Je naviguais alors entre les échos du passé et les promesses de l’avenir. Les souvenirs de ma mère, de ses douleurs et de ses sacrifices, forgeaient mon identité, traçant des lignes invisibles entre la mélancolie et l’espoir. Dans son ombre, je trouvais la force de résister, de grandir, tout en portant avec moi le poids de ses rêves inachevés, de son amour évanoui. À travers chaque épreuve, je me jurais de ne jamais oublier son histoire, de préserver sa mémoire dans chaque battement de mon cœur.
Ma tante Lucie, toujours encrée dans le quartier de Montmartre, était un personnage de légende, une femme façonnée par le temps et les histoires qu’elle portait comme un trésor. Née en 1910, elle avait vu le monde se transformer autour d’elle, ses yeux pétillants de malice et de sagesse témoignant des mystères de la butte qu’elle connaissait par cœur. Un jour, elle m’invita à déguster une glace place des Tertres, ce lieu emblématique où les artistes croyaient, au rythme des crayons et des caricatures.
Les terrasses des cafés vibraient des éclats de rire et des échanges des peintres. Un caricaturiste s’approcha, attiré par la légèreté de l’instant. Lucie, avec un sourire complice, glissa un billet de 50 francs dans sa main. Je pris la pose, songeant à l’étrangeté de l’exercice : sourire à un inconnu, figer un moment de ma vie.
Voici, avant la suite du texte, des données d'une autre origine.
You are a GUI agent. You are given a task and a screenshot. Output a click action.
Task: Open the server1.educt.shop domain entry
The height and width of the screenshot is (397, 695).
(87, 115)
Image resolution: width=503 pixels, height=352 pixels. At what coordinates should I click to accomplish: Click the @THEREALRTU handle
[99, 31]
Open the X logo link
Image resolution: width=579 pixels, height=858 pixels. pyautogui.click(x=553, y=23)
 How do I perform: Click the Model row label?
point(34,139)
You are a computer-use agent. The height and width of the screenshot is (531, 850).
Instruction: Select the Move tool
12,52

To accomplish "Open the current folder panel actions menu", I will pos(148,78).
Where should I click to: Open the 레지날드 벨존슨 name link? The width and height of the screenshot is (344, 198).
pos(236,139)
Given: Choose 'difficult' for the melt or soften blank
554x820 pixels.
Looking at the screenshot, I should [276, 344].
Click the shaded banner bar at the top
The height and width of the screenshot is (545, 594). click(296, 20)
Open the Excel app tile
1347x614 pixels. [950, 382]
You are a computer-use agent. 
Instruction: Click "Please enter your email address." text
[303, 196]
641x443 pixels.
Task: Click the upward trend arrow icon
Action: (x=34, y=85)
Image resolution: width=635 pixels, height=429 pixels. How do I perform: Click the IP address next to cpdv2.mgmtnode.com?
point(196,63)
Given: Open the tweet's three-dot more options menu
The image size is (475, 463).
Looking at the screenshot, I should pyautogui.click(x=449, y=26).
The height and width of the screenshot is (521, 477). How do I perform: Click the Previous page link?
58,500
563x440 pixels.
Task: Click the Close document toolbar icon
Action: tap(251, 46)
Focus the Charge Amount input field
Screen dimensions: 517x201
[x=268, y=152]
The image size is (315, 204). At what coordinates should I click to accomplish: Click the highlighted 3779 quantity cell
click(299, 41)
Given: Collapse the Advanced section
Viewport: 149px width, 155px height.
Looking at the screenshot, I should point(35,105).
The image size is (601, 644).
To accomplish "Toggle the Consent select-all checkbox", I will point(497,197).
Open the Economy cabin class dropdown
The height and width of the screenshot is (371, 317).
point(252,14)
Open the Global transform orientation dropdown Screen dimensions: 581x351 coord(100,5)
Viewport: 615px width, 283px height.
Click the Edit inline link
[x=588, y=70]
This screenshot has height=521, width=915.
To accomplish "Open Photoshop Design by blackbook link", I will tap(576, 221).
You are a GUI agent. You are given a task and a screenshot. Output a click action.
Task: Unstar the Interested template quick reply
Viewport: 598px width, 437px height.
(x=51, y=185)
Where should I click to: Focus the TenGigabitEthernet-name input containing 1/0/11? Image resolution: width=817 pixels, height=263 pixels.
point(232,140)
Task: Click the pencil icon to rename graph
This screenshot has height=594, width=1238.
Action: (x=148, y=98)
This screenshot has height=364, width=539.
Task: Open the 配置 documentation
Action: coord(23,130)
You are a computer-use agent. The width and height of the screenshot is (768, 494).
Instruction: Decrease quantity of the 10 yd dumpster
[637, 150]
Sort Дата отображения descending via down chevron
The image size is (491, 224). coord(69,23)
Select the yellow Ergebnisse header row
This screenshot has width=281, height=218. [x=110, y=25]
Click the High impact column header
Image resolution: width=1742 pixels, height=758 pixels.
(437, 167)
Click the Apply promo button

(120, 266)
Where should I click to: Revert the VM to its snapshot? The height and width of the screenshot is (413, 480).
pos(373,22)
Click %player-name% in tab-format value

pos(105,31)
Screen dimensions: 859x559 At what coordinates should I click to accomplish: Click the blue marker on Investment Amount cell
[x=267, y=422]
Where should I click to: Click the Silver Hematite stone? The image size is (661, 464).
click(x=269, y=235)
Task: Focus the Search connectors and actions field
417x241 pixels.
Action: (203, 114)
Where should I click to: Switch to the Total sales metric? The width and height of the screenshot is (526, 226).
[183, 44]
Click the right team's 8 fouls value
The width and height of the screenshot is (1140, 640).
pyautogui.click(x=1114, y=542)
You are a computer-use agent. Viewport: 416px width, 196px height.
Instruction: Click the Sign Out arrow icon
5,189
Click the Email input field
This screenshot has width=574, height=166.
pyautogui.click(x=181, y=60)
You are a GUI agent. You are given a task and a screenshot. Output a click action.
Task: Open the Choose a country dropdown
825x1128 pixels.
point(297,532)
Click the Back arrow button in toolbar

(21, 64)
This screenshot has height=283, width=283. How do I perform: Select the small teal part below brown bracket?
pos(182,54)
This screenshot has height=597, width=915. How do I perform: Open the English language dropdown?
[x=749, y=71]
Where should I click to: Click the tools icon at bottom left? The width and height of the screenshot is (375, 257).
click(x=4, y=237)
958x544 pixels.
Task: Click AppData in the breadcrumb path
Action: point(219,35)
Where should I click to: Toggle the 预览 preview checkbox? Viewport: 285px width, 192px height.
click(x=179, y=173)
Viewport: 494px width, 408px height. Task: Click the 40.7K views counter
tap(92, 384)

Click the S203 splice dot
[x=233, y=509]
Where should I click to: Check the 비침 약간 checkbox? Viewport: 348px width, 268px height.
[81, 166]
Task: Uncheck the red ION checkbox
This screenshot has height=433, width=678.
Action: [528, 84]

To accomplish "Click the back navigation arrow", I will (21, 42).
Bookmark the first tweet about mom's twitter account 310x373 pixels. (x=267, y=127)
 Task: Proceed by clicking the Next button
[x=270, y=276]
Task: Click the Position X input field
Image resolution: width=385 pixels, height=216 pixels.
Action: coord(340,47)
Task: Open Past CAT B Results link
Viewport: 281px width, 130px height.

Était-ce le sourire de Lucie, contagieux et chaleureux, qui illuminait mon visage ? La glace fondait lentement entre mes doigts, tout comme les souvenirs de ma mère.
Lorsque le portrait fut achevé, je me le rappelais comme une œuvre de lumière, mais à la découverte de l’image, un frisson m’envahit. Mon sourire, bien qu’éclatant, semblait masqué par une ombre, un chagrin qui s’accrochait à moi comme une ombre tenace. Je voulais rire, mais un poids dans ma poitrine m’en empêchait. Le souvenir des larmes de ma mère me revenait, me rappelant que le bonheur pouvait être fugace, une lueur chassée par les nuages.
Lucie, perceptive à mon malaise, me prit la main et m’entraîna dans un récit où le passé prenait vie. Elle parlait du quartier avec passion, peignant les années vingt, un tableau vivant de jeunes arpentant les pavés de Montmartre. Je m’imaginais, flânant aux côtés de garçons à casquettes, déambulant dans la lumière dorée du crépuscule, sans le poids du monde sur les épaules. Lucie évoquait Francisque Poulbot, cet artiste qui avait capturé l’âme des enfants de Paris, donnant vie aux rêves d’une jeunesse insouciante.
Ses mots étaient des portes ouvertes sur un passé vibrant. La place Blanche, avec le Moulin-Rouge, illuminait son récit. Je l’entendais parler des cabarets de la place Pigalle, lieux de vie nocturne où la joie se mêlait à la débauche, un écho du désespoir post-guerre. Elle peignait les années folles, une époque de folie, de fête, où la jeunesse, enivrée d’espoir, cherchait à oublier les horreurs de la Grande Guerre. Ses yeux brillaient d’une nostalgie douce, comme si elle revivait chaque instant.
Quand elle aborda la musique, ses mots dansaient autour de moi. Elle évoqua Joséphine Baker, icône flamboyante, et Mistinguett, le symbole de la libération des femmes. La passion de Lucie pour le jazz et le swing me fascinait. Elle promettait que je découvrirais les chefs-d’œuvre de cette époque, m’emportant dans un tourbillon d’émotions, et je m’imaginais dans un monde vibrant de mélodies et de rythmes.
En montant vers sa maison, rue des Saules, chaque marche semblait une promesse d’émerveillement. La bâtisse, un vieux bâtiment de pierre, était comme un livre ancien, rempli de pages jaunies par le temps. Le jardin, refuge secret, offrait des pieds de vigne dont les feuilles brillaient sous les rayons du soleil couchant. Chaque élément me racontait une histoire, une mélodie silencieuse. J’y sentais la douceur des moments partagés, le parfum des roses mélangé aux souvenirs.